I’ve been struggling to find out what is wrong with my spark job that indefinitely hangs where I try to write it out to either S3 or HDFS (~100G of data in parquet format).
The line that causes the hang:
I have tried this in overwrite as well as append mode, and tried saving to HDFS and S3, but the job will hang no matter what.
In the Hadoop Resource Manager GUI, it shows the state of the spark application as “RUNNING”, but looking it seems nothing is actually being done by Spark and when I look at the Spark UI there are no jobs running.
The one thing that has gotten it to work is to increase the size of the cluster while it is in this hung state (I’m on AWS). This, however, doesn’t matter if I start the cluster with 6 workers and increase to 7, or if I start with 7 and increase to 8 which seems somewhat odd to me. The cluster is using all of the memory available in both cases, but I am not getting memory errors.
Any ideas on what could be going wrong?
Thanks for the help all. I ended up figuring out the problem was actually a few separate issues. Here’s how I understand them:
When I was saving directly to S3, it was related to the issue that Steve Loughran mentioned where the renames on S3 were just incredibly slow (so it looked like my cluster was doing nothing). On writes to S3, all the data is copied to temporary files and then “renamed” on S3 — the problem is that renames don’t happen like they do on a filesystem and actually take O(n) time. So all of my data was copied to S3 and then all of the time was spent renaming the files.
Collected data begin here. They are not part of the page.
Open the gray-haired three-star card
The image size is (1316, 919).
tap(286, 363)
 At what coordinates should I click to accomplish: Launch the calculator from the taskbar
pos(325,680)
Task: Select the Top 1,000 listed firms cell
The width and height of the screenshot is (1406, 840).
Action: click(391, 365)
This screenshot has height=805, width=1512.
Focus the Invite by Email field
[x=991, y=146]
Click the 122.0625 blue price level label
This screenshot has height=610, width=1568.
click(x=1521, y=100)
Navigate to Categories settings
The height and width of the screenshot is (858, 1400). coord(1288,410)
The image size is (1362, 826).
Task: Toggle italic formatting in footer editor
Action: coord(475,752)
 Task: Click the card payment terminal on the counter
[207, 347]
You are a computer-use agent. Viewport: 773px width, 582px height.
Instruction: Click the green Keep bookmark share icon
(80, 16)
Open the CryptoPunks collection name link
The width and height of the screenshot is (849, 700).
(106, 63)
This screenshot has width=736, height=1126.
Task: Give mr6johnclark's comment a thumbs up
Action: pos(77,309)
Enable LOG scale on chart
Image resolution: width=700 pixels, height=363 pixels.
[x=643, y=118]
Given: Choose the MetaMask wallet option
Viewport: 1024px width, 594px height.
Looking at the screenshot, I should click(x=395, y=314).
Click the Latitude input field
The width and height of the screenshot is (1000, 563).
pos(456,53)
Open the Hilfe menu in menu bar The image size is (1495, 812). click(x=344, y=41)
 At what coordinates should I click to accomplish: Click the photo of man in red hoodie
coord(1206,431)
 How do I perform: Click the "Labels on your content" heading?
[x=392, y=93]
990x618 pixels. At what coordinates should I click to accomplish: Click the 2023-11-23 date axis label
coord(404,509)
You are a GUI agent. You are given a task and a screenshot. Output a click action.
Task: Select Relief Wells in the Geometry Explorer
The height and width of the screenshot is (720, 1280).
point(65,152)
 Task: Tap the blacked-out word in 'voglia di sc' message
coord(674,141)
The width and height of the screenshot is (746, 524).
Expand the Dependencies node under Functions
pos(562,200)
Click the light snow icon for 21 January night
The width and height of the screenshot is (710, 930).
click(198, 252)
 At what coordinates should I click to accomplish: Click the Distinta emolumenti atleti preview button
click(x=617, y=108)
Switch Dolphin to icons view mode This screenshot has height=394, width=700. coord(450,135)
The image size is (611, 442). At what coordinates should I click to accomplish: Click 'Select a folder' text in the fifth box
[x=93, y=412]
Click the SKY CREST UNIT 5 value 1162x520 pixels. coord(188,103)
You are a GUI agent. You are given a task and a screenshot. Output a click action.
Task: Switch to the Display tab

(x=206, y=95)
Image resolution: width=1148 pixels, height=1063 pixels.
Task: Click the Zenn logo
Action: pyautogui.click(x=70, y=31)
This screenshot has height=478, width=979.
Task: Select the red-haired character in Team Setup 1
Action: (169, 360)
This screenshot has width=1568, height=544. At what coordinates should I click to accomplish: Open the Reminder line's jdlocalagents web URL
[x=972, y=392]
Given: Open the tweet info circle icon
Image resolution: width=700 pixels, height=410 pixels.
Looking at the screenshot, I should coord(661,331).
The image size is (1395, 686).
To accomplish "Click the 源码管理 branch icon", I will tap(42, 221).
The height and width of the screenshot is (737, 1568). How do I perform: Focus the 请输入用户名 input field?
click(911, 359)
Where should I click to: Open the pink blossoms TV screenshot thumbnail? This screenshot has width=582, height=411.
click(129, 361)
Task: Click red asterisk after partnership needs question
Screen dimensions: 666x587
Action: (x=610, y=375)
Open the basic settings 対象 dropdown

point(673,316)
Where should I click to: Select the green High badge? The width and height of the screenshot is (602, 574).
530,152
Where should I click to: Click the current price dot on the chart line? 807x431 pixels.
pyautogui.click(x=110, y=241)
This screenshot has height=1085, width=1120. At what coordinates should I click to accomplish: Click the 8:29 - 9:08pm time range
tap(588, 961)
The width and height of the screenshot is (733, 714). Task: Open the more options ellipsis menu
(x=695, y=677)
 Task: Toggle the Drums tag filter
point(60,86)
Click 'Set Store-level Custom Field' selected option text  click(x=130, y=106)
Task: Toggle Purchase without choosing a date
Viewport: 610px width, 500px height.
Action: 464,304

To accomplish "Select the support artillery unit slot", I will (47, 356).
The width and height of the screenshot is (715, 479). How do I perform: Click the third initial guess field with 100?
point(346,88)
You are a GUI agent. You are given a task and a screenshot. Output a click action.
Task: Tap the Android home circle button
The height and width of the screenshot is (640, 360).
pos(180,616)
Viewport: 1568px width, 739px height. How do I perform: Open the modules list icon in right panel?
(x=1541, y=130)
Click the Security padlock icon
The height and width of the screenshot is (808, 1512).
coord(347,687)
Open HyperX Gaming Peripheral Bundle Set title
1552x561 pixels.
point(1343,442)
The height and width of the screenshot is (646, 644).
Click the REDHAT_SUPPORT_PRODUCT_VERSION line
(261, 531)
The other problem I faced was with saving my data to HDFS and then moving it to S3 via s3-dist-cp. All of my clusters resources were being used by Spark, and so when the Application Master tried giving resources to move the data to via s3-dist-cp it was unable to. The moving of data couldn’t happen because of Spark, and Spark wouldn’t shut down because my program was still trying to copy data to S3 (so they were locked).
Hope this can help someone else!